Excerpted passage -
^^^^^^^^
Updating proxy embeddings: 100%|██████████| 145/145 [00:09<00:00, 15.76batch/s]


# Criterion

In [10]:
# define criterion
class SkillCriterion(nn.Module):
    def __init__(self, fp_penalty=0.0, temperature=1.0):
        super().__init__()
        self.fp_penalty = fp_penalty
        self.temperature = temperature

    # calculate loss for is_skill (with false positives penalty) and skill_id (with temperature)
    def forward(self, is_skill_logits, is_skill_labels, skill_id_logits, skill_id_labels):
        is_skill_loss = F.binary_cross_entropy_with_logits(is_skill_logits.float(),
                                                           is_skill_labels.float(),
                                                           reduction='none')
        is_skill_loss *= 1 + ((is_skill_logits > 0.0) & (~is_skill_labels.bool())).float() * self.fp_penalty
        is_skill_loss = is_skill_loss.mean()
        if (skill_id_labels > -1).sum() > 0:
            skill_id_loss = F.cross_entropy(skill_id_logits / self.temperature, skill_id_labels, ignore_index=-1)
        else:
            skill_id_loss = torch.tensor(0.0, device=is_skill_logits.device)
        return is_skill_loss + skill_id_loss, {'is_skill_loss': is_skill_loss.item(), 'skill_id_loss': skill_id_loss.item()}

# init criterion
criterion = SkillCriterion(fp_penalty=C.FP_PENALTY, temperature=C.TEMP_INITIAL).to(C.DEVICE)

# Metrics

In [11]:
# define metrics
class SkillMetrics(nn.Module):
    def __init__(self, cap_temp=1.0):
        super().__init__()
^^^^^^^^
Dataset extract -
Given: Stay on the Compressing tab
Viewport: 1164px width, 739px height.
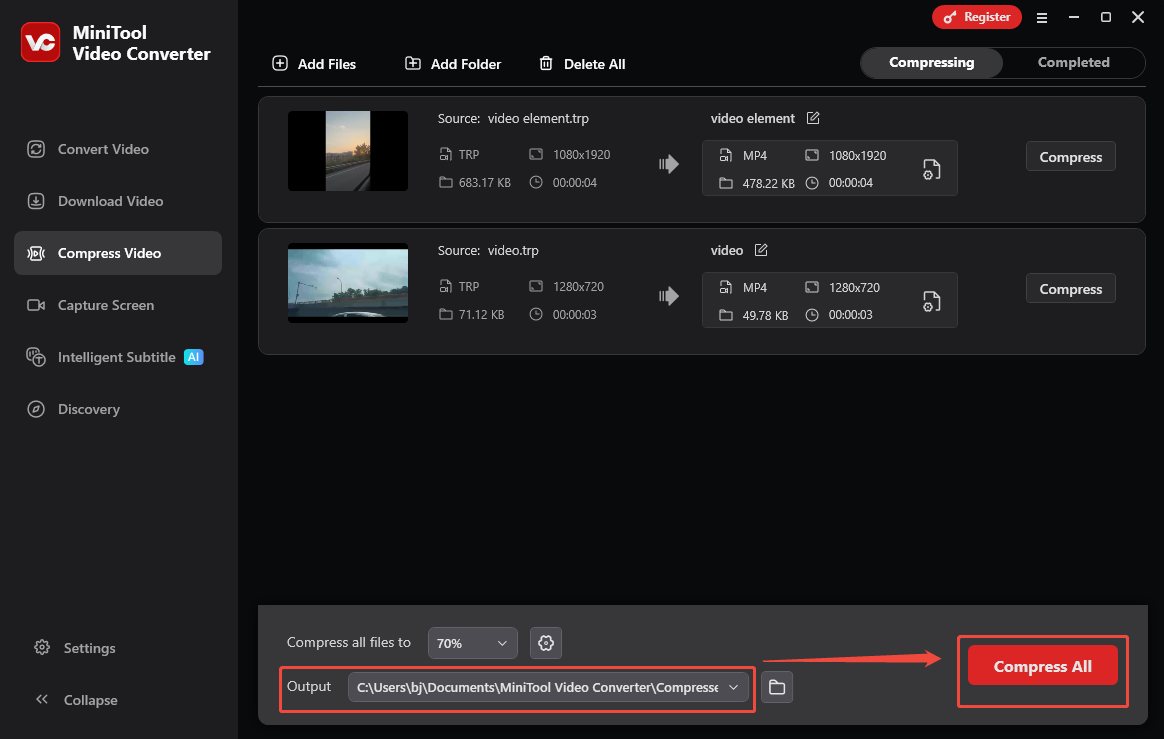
^^^^^^^^
Short problem - Decide whether each statement agrees with the code excerpt on the loss criterion, and answer yes or no with the deciding words quoted from it: (a) the default value of temperature in SkillCriterion is 1.0; (b) the skill_id loss is computed with binary cross entropy; (c) the criterion is created with the temperature C.TEMP_INITIAL. The lines have no connection to the code excerpt.

Exercise result -
(a) Yes: "def __init__(self, fp_penalty=0.0, temperature=1.0):"
(b) No: "skill_id_loss = F.cross_entropy(skill_id_logits / self.temperature, skill_id_labels, ignore_index=-1)"
(c) Yes: "criterion = SkillCriterion(fp_penalty=C.FP_PENALTY, temperature=C.TEMP_INITIAL).to(C.DEVICE)"